**WHAT THE EXERCISE ASKS**
Reproduce the passage on application server administration below word for word, in full.

**TEXT PASSAGE**
This is a good feature because it allows you to make a number of configuration changes without needing to apply them to the running server one at a time. It is essentially6 a batch update feature.


Note

The Administration interface tries to determine what configuration changes require a server restart. If you have changed several configuration settings that require a server instance restart, Apply Changes allows you to apply them all at once, requiring only one server restart.


Why are multiple IIOP listeners useful and how many listeners are allowed?

When configuring the ORB in the Admin Console, you can have multiple IIOP Listeners. The intention is to support an administrator's desire to have an application server instance support one port for “plain” IIOP and another port for IIOP/SSL. The Administration interface lets you configure as many IIOP Listeners as you want, but only two can be enabled (Listener Enabled toggled on) at the same time. If you try to have more than two enabled at once, the Administration interface displays an error.

Does an application server instance have to be running in order to deploy to it?

No, the instance need not be running, but the Admin Server that controls the instance needs to be up and running. If the Admin Server is running, you can either use its Deploy feature in the Administration interface or the asadmin deploy command to deploy a module or an application to an instance regardless of whether or not the instance is up and running.

**DATA**
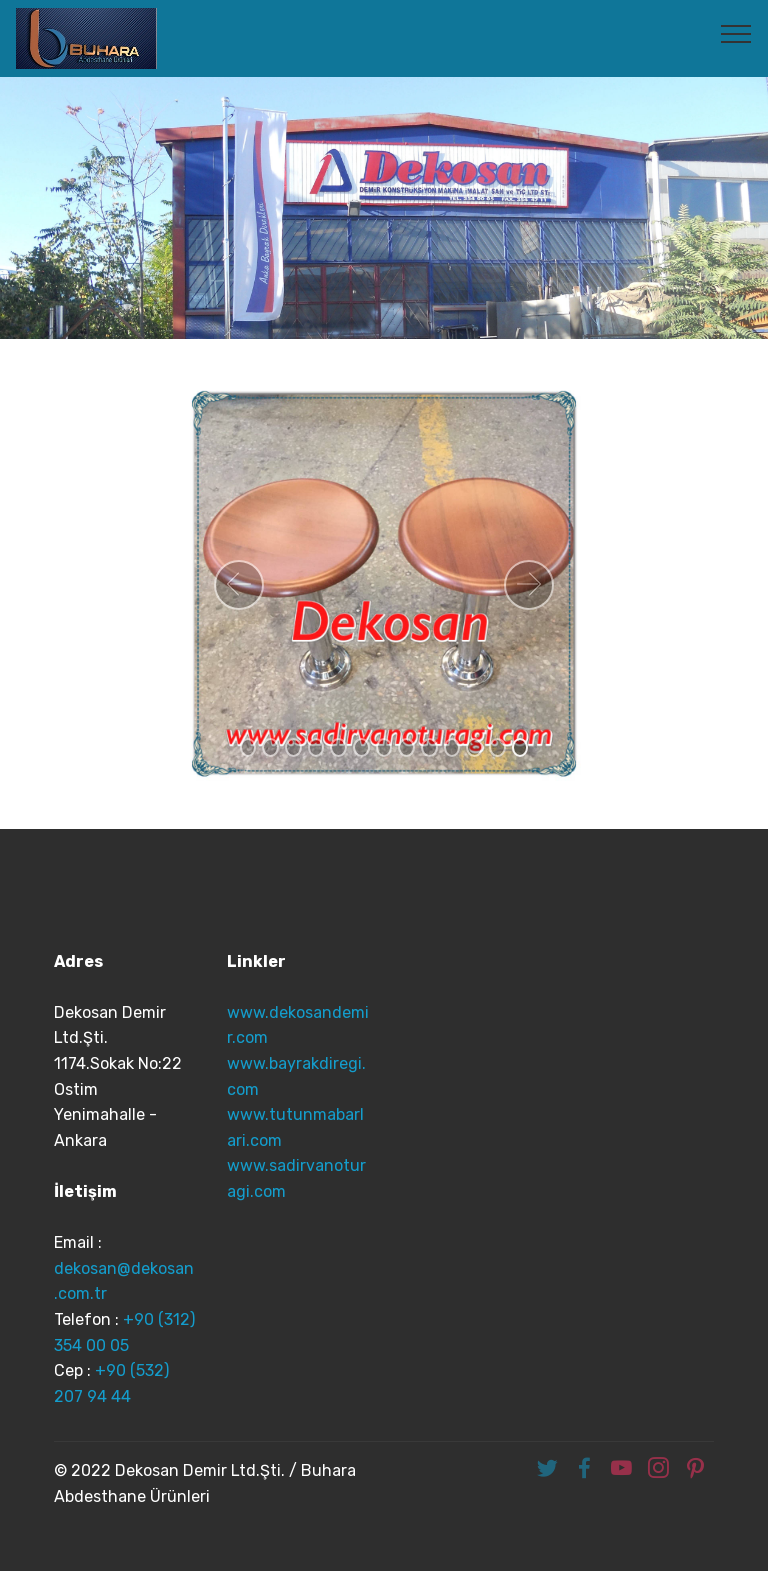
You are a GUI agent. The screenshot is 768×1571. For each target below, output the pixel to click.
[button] (239, 585)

**COMPLETE OUTPUT**
This is a good feature because it allows you to make a number of configuration changes without needing to apply them to the running server one at a time. It is essentially6 a batch update feature.


Note

The Administration interface tries to determine what configuration changes require a server restart. If you have changed several configuration settings that require a server instance restart, Apply Changes allows you to apply them all at once, requiring only one server restart.


Why are multiple IIOP listeners useful and how many listeners are allowed?

When configuring the ORB in the Admin Console, you can have multiple IIOP Listeners. The intention is to support an administrator's desire to have an application server instance support one port for “plain” IIOP and another port for IIOP/SSL. The Administration interface lets you configure as many IIOP Listeners as you want, but only two can be enabled (Listener Enabled toggled on) at the same time. If you try to have more than two enabled at once, the Administration interface displays an error.

Does an application server instance have to be running in order to deploy to it?

No, the instance need not be running, but the Admin Server that controls the instance needs to be up and running. If the Admin Server is running, you can either use its Deploy feature in the Administration interface or the asadmin deploy command to deploy a module or an application to an instance regardless of whether or not the instance is up and running.